Dakar: à la Journée de l’Afrique, des voix africaines exigent des réparations concrètes

La Journée de l’Afrique, célébrée chaque 25 mai en mémoire de la création de l’Organisation de l’unité africaine devenue Union africaine, a pris cette année à Dakar une tonalité nettement politique. Réunies à l’initiative de plusieurs organisations de la société civile, dont Open Society Foundations, des voix africaines ont appelé à une mobilisation continentale autour de la justice réparatrice liée à l’esclavage et à la colonisation.

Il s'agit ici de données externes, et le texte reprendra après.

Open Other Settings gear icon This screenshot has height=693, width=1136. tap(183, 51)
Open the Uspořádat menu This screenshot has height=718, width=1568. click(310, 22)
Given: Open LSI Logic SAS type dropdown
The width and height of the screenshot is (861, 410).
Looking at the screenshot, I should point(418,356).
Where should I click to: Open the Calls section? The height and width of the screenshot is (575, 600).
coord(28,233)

Dans la salle, les échanges ont réuni des jeunes, des universitaires, des activistes et des représentants d’institutions panafricaines. La notion de réparation a été abordée au-delà de la mémoire seule. Les participants ont cité plusieurs volets: la reconnaissance officielle des injustices historiques, la restitution du patrimoine africain spolié, un accès plus équitable au financement international et une réforme de la gouvernance mondiale. En 2025, l’Union africaine avait déjà proclamé l’année de la justice pour les Africains et les personnes d’ascendance africaine par les réparations, avant l’ouverture de la décennie consacrée à cette question.

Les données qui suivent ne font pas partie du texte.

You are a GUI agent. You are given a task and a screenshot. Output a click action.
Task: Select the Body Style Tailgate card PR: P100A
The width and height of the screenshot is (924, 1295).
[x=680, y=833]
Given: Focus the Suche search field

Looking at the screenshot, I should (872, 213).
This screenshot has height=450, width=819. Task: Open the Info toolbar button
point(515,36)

Désiré Assogbavi a défendu une approche qu’il présente comme politique plutôt que symbolique. Selon lui, il ne s’agit ni de s’en tenir à l’émotion ni de réduire le dossier à une posture de victimisation, mais d’examiner les effets durables de plusieurs siècles d’exploitation sur les économies, les institutions et les sociétés africaines. Le responsable de l’OSF a aussi critiqué des mécanismes économiques qu’il juge défavorables au continent, en citant notamment les conditions d’emprunt imposées à certains États africains par des institutions financières internationales.

La question a aussi été posée sur le terrain local et générationnel. Les organisateurs ont estimé que ce débat ne devait plus rester l’affaire des diplomates et des chercheurs, mais devenir une cause populaire portée par plusieurs générations. Plus tôt en 2026, à Dakar, Alioune Tine avait lui aussi appelé à réparer les injustices héritées de l’esclavage et de la colonisation, en plaidant pour une place accrue de l’Afrique au sein de la Banque mondiale, du FMI et du Conseil de sécurité de l’ONU.

Cette rencontre s’inscrit dans le processus engagé par l’Union africaine pour élaborer une position commune africaine sur les réparations, rapporte Apanews. Les conclusions du panel de Dakar doivent être transmises à l’organisation continentale pour nourrir les prochaines discussions internationales.